Выбрать главу

На этот раз она сидела не за клавесином, – у нее уже и клавесина никакого не было, намедни увезли, – а скорчилась на кровати у печки: деву явно лихорадило.

– Здравствуй, – она кивнула мне и зашлась хриплым кашлем, как лаем. – А я, как видишь, больна. Одно радует: в театр мне больше не надо, контракт мой вчера закончился, – и я сижу тут, как мне сказали «до особого распоряжения», которое Бог весть, когда наступит.
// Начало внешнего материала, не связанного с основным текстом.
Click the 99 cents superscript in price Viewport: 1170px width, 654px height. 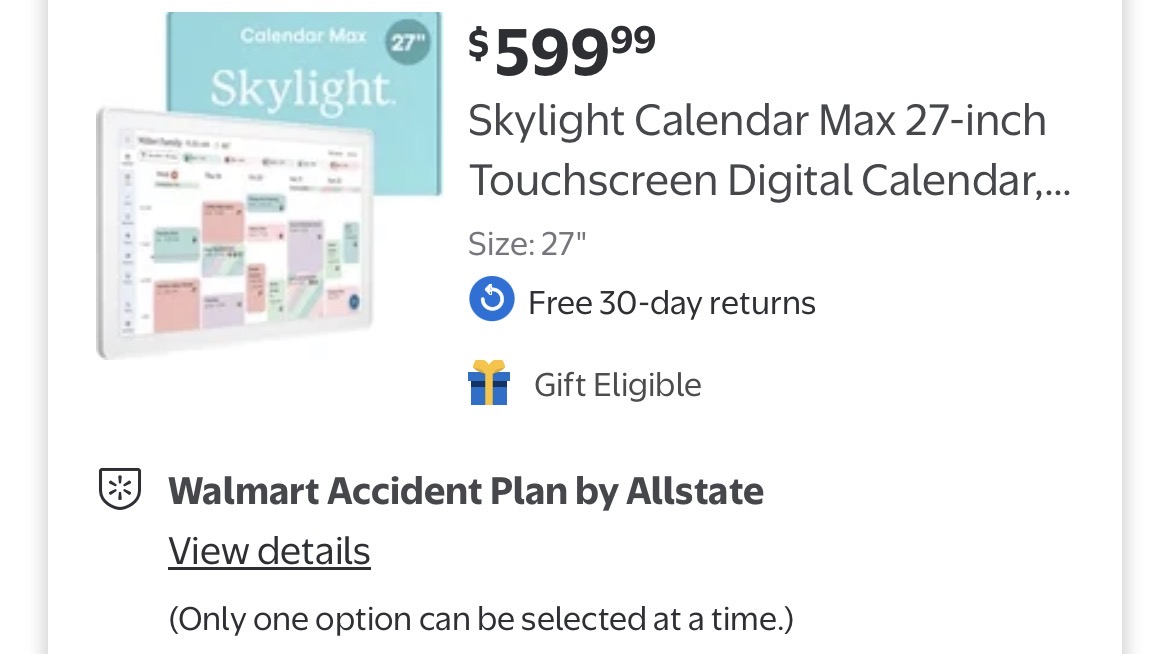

– Ну а я тебе зелье принесла: на, выпей, – я сама развернула крынку с отваром, вылила половину в кружку и протянула цыганочке.

Она взяла кружку двумя руками, погрела об нее ладони, отхлебнула, скривилась.

– Какое горькое… что там у тебя?

– Не приворот, не боись, – я привычно усмехнулась. – Ивовая кора и прочее разное, пей давай.

Порпорина послушно допила отвар и снова так же надрывно закашлялась. Ох, и не нравилось же мне это!

– Ну вот, выпила. Но, к сожалению, толку на этот раз не будет. Со мной это во второй раз – уже было там, в замке, после того, как я пробралась через колодец в вашу пещеру и заблудилась…. По крайней мере, ощущения ровно те же, – снова приступ кашля, при котором она схватилась за грудь. – У меня легочное воспаление, моя дорогая колдунья. А может и что похуже, может, я допрыгалась до чахотки… В прошлый раз чахотки не было. И он был рядом, я выжила его усилиями и его верой. А на этот раз – верить в меня некому.

– Э нет, так не пойдет, – я протянула ей кружку с остатками зелья. – Я тебя выхожу, я ж обещала.

Певица чуть заметно покачала головой.

– Поверь, так лучше, – она посмотрела на меня в упор снизу вверх, на ее щеках проступали красные пятна, глаза так и горели – знать, от лихорадки. – Я виновата во зле… в предательстве. И я понесу наказание. Бог суров и справедлив, – как раньше, в древние времена. Око за око, смерть за смерть. Возможно, мне повезет, – и я смогу увидеть его там, в другом мире. Хотя бы для того, чтобы попросить… вымолить прощение.

И снова кашель, согнувший ее пополам.

– Знаешь, колдунья… – продолжила она, отдышавшись.

– Да замолчи уже, – перебила я, – от разговоров только кашляешь хуже!

– Нет. Я, может, сегодня уже и отправлюсь. Туда или туда, – она выразительно глянула вверх, потом вниз. – Так что слушай и не перебивай.

Кашель…

– Мне надо о нем говорить, – а не с кем, только с тобой, – красивые глаза цыганочки горели каким-то мрачным, безнадежным огнем. – Одна ты его знала, так что ты мне теперь лучшая подруга... Сначала я думала: лучше бы он назвал невестой тебя, а меня сестрой; вы же так с ним похожи, так друг друга понимаете. А теперь… я бы его никому не отдала! Он один был такой на свете, кто видел во мне не тело… не кусок плоти… а душу! Знаешь, в меня влюблялись, – я же артистка, всегда на виду. Нет, не думай, я не сошлась ни с одним, – но влюблялись многие. Особенно тогда, когда я сбежала из замка, помнишь? Я ведь сбежала не куда-то – а на сцену. Чтобы петь… Вдохновение, триумфы, обожание публики, ну и поклонники. Они были разными – и вполне приличными господами, и негодяями… Один был просто чудовищем: я до сих пор не понимаю, как я спаслась, и кто меня тогда спас. И все они, просто все, я сейчас это понимаю, а тогда нет, – были на один лад: хищниками, готовыми сожрать. Просто кто-то был волком, кто-то лисом, а кто-то мелкой чумной крысой… И только Альберт… Только он, один из всех, был человеком. А я еще чему-то возмущалась, при том, что он боялся прикоснуться ко мне, словом неловким задеть... – снова кашель, после которого она долго переводила дух. – Я помню, там, в замке, тем летом… Уже когда я выздоровела, но была еще слаба. Я любила встречать рассветы у окна в башне. А он сидел со мною, развлекал разговорами, книги мне вслух читал, – и ни слова о себе, о своей любви. И как-то раз он просто украдкой поцеловал край моего шарфа, – и я это заметила… Как я его отчитала! А он всего-то шарф поцеловал… не меня… так, свою мечту обо мне! Ох, Альберт… милый мой, кроткий…

Она все же заплакала, – тихие рыдания пополам с кашлем.

«Гляди-ка, раскаялась! – мрачно подумала я. – Смотри не помри теперь».

Я самолично закутала плечи певуньи своим теплым платком поверх ее тощенького, – она не сопротивлялась, – кивнула на прощание и вышла из камеры, прихватив крынку.